Instructions:
1 - Reproduce word for word the part of the passage on Canton starting at "A drum of ink" and ending at "it almost larky.".
2 - According to the passage on Canton, how far is Canton from Peking?

Source:
----
It is a tradition so profound that the Chinese have a saying: everything new comes from Canton. It is not, strictly speaking, a compliment: rather the peasant’s mistrust of the city slicker and his portable craftiness and pretension. New always meant Trouble: foreigners and money, hustling and independence; it meant secret societies, money again, revolution and crookedness. Cantonese is double-dutch to most of China. Canton, almost a thousand miles from Peking, has the world on its doorstep. China is a nation of peasant farmers living off the land, but Canton lives on the movement of people and things. Nestorian Christians got a toe-hold here in the seventh century; Arabs built themselves a mosque. When the Emperor decided to confine all foreign trade to a single port he placed it here at arm’s length like a stink.

A drum of ink has flowed on the iniquities of the Canton system – the confinement of foreign trade — whose usefulness did diminish over the years. But that indignation belongs to a later period, the late nineteenth century, characterised by what became known as the ‘Shanghai Mind’ — the foreigners’ impatience with things Chinese, disillusionment with the pace of Progress. When the tea trade flourished at Canton, Shanghai was still only a clutch of fishermen’s huts, and if the system of pettifogging rules and regulations that governed the Canton trade was exasperating enough, at times, it was also rather like being at school again, and with their pranks and antics the younger barbarians found it almost larky.
----
Entries pointing to words and elements
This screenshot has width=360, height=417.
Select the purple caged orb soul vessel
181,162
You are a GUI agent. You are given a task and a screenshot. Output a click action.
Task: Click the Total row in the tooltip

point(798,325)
----
Complete answers:
1 -
A drum of ink has flowed on the iniquities of the Canton system – the confinement of foreign trade — whose usefulness did diminish over the years. But that indignation belongs to a later period, the late nineteenth century, characterised by what became known as the ‘Shanghai Mind’ — the foreigners’ impatience with things Chinese, disillusionment with the pace of Progress. When the tea trade flourished at Canton, Shanghai was still only a clutch of fishermen’s huts, and if the system of pettifogging rules and regulations that governed the Canton trade was exasperating enough, at times, it was also rather like being at school again, and with their pranks and antics the younger barbarians found it almost larky.

2 - Almost a thousand miles.